Noam Chomsky et.al have some objections:
It is at once comic and tragic, as Borges might have noted, that so much money and attention should be concentrated on so little a thing — something so trivial when contrasted with the human mind, which by dint of language, in the words of Wilhelm von Humboldt, can make “infinite use of finite means,” creating ideas and theories with universal reach.
Noam Chomsky, Ian Roberts and Jeffrey Watumull: The false promise of ChatGPT [Archive.org mirror of NYT op-ed]
It’s not that I don’t enjoy playing around with the tools – I pay both for Midjourney and ChatGPT API – but it feels like intelligence pareidoila (seeing patterns in random data). You can have a really interesting discussion with ChatGPT, and you can be surprised by what seems like creative insights and suggestions. But I’ve had really interesting discussions with the birds on the poster over my bed, as well as with my drunk reflection in the mirror. I provided the meaning and the interpretation – and I did so because I played the game of “let’s pretend.”

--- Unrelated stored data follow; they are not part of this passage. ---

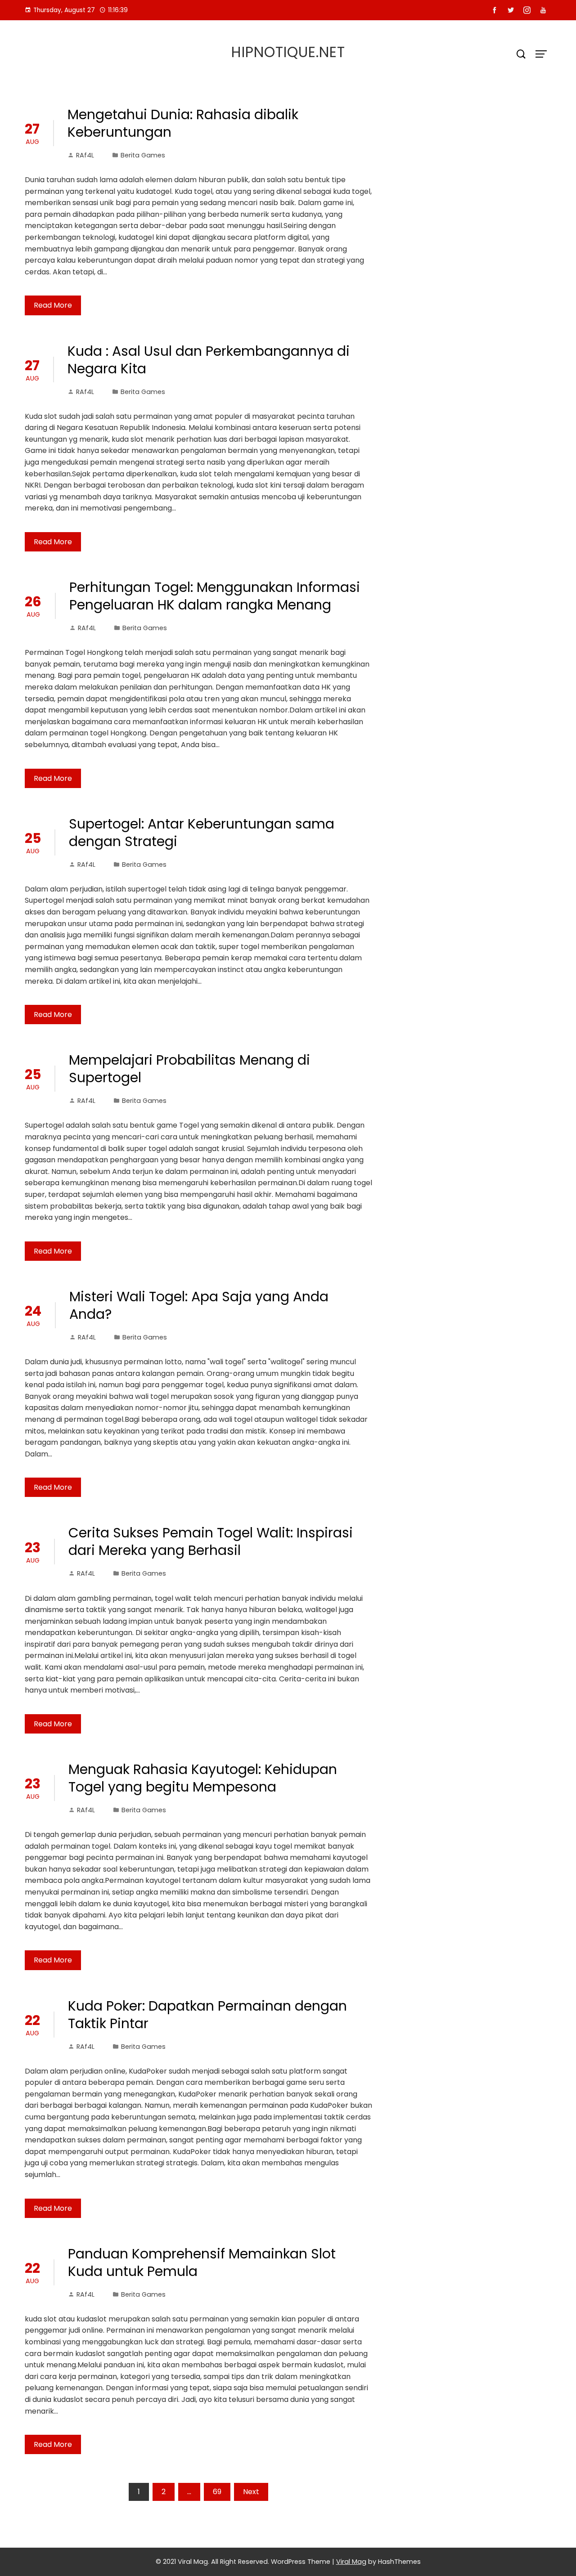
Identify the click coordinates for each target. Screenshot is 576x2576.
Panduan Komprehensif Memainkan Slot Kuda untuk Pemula (202, 2262)
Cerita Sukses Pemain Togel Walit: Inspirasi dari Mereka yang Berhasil (210, 1541)
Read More (53, 305)
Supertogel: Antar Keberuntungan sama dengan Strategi (201, 832)
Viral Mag (351, 2561)
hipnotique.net (288, 52)
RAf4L (85, 155)
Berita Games (143, 155)
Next (251, 2491)
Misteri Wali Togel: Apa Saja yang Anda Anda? (198, 1305)
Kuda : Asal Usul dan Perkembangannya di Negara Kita (209, 359)
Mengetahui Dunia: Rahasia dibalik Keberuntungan (183, 123)
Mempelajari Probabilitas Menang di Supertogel (189, 1068)
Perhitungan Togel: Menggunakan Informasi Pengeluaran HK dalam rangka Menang (214, 596)
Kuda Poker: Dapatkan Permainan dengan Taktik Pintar (207, 2014)
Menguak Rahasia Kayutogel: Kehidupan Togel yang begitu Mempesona (202, 1778)
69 (217, 2491)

I’m in school right now, retooling myself into a UX design & research person, and AI crops up in more and more omnious tones. I talked with a couple Javascript students who felt vaguely threatened by AI and uncertain of what their value proposition was. And to my ears they were basing their fear not on anything specific, but rather a general sense of the AI is coming for us all! Which is being fuelled by writers on Medium with fiften susbscribers who need to write hyperbolic articles in order to – oh irony! – impress the AI of Google Search.
We had a guest lecturer the other week who talked about AI tools as something which we’ll have to learn to use within UX, in particular graphic / UI generators. That’s definitely a use I can see and which doesn’t cause me much consternation – I’ve been using generative software the past thirty years in different capacities, this latest breed just happen to be easier to talk to – but when people start writing about using ChatGPT as personas for user research, that’s just difficult to take seriously. That’s really giving into pareidoila, and you’re better of doing astrology or divining from entrails.
I’m not sure where I’m going with all of this. Of course I’d like to have my cake and eat it – by which I mean I’d like to seem clever and reasonable without missing an opportunity to piss on the AI parade – but in the end I think I come down on the side that the current iteration of AI will lead society down a shitty path where the first line of contact with other humans will be through our mutual AI:s, and as usual those with more resources will be able to have better tailored tools (as usual) to make the most of the world (as usual) and ensconce themselves in bubbles where they can have plausible deniability even more than today.
Because it will not only be “the market” which will have decided that you can no longer afford your medicin, your education, or your vacation – it will be an AI which will have endless patience to listen to your litany, but no semblence of decency to react to it.
— update 15 March —
ChatGPT 4 has just been released, and the discussion on Hacker news is full of hot-takes on what it means and you don’t know what it means and ooh, shiny.